“You mope loudly, my friend,” Dolion murmured, dangling his line as the dusk turned to full night and light lit a few ofthe swamp houses buried deep within the bayou’s depths. “Loud enough to damage my chances of a meal.”
“You should eat something real, for a change.” I turned my back to him, and the river. Perhaps one of his pet alligators would take a leg off and leave me to bleed out for an eternity stuffed beneath a log. The ignominious end I deserved.
“And boring,” Dolion commented. “She hasn’t left you yet.”
“Because you are the perfect courtesan,” I snapped, turning back to face him in full. “I love? What the fuck sort of wizardry do you call that?”
My gargoyle snapped his line and leaned his head back, letting one leg dangle in the water, his flesh changing to stone on command.
I envied him the control over his nature, the display more than anything I currently had.
“It is a simple truth. I love, or I don’t exist at all. You know how a stone birth works,” he said, his tone tinged with impatience for the first time. “This is not a conversation we need to have again, my friend.”
Regret swamped me. “You’re right. It’s not.”
Dolion’s attempt to turn entirely to stone on me halted mid-progress. “Did you just apologize to me, Sebastian?”
I offered him the ghost of a smile, a little of my earlier pain easing. “The damage she’s already done to me.”
My smile was returned. “To us both.”
His line jiggled. I shifted back, knowing he wanted no interruption to his nightly fun, but kept an eye on him, lest the evening didn’t quite go the way he expected.
A single bubble marred the surface around his line, and less than a breath later the water exploded around his stone form as the alligator launched itself at the man it saw sitting on the riverbank.
What it didn’t expect was the blade in Dolion’s stone fist to gut it, neck to groin along its pale flesh as it rose from the water, nor the man’s plaintive voice as he curled thick arms around its ridged back, while its lifeforce spilled on the earth where he had sat a moment before.
“A little help? This will feed the servants for a full week.”
“More, if they ration as they should.”
“It’s not like you are short of a penny.”
“Still counting in a coin you were never born to, I see.”
Our banter continued as I helped Dolion drag the beast from the waters, glistening intestines trailing its demise. His deft hands made short work of the meat while I skinned the behemoth in a single pull.
“Do you want me to save you anything?” Dolion eyed the night’s catch with a professional gaze, albeit a hungry one.
My gut clenched on nothingness. “This sort of fare doesn’t appeal to me.”
His yellow eyes rose to meet mine. “Ah.
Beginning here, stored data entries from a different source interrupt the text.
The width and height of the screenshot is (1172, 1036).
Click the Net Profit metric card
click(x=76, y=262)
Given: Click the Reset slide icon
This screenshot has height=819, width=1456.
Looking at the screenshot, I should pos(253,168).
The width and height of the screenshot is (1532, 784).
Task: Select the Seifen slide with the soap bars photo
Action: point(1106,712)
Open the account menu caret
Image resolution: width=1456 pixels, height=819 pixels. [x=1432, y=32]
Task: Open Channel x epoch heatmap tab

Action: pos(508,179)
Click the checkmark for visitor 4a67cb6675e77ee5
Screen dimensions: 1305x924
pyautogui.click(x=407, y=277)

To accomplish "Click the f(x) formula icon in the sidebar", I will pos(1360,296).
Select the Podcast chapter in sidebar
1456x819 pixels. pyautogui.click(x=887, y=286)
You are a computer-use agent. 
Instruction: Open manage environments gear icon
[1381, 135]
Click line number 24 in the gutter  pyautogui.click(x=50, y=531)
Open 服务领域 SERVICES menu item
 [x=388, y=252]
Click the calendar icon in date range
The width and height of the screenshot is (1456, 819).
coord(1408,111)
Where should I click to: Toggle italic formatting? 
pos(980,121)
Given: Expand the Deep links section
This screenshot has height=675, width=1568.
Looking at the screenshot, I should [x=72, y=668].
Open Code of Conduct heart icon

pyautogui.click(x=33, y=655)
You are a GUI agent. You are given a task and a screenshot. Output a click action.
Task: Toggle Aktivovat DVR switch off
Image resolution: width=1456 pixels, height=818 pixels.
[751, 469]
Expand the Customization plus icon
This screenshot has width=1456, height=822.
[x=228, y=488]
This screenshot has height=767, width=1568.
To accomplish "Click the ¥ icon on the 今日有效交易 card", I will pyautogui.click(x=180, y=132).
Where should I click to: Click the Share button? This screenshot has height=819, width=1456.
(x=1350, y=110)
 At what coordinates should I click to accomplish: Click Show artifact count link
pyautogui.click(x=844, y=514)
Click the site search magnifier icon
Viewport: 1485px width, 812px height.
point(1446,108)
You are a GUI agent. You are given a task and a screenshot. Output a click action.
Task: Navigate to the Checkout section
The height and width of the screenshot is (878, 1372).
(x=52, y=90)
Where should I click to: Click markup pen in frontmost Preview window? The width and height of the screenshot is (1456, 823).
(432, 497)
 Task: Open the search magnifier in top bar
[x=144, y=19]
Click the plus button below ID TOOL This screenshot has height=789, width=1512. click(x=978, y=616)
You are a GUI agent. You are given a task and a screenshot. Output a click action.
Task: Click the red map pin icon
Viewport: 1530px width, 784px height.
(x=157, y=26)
But there is a sort that will, back in the house,” he murmured.
“Perhaps.” I shrugged off the need to sprint back to see her, wrap my body around hers.
Not that she’d crave me the way she should. Or rather that she would, but her feelings weren’t her own. My chest bore down on an empty cavity at the thought of holding her, kissing her sweet lips turned up to mine, the way she let me take from her…all false.
She’d be up soon, if I knew her adjusted nightly routine. Seeking me, but I wouldn’t be there tonight. And she needed to learn that, too. I had…other work. “I need to see her.” I nodded in the direction of the lights beyond the rippling waters, and the remains of the impressive carcass.
Dolion snorted. “As you will. Make sure I get a belt, this time.”
I smiled and wrapped the skin into a bundled, hefting it beneath my arm as I pushed through the under growth away from the house.
Dolion’s voice gave me pause.
“What do I say if she asks after you?”
I mulled it over for a few steps. “Tell her she is her own person.” I turned back, a pathetic excuse on my lips, but Dolion was already gone. My lips turned up. He’d tell her whatever story he saw fit, something sappy and as equally pathetic asI love, no doubt.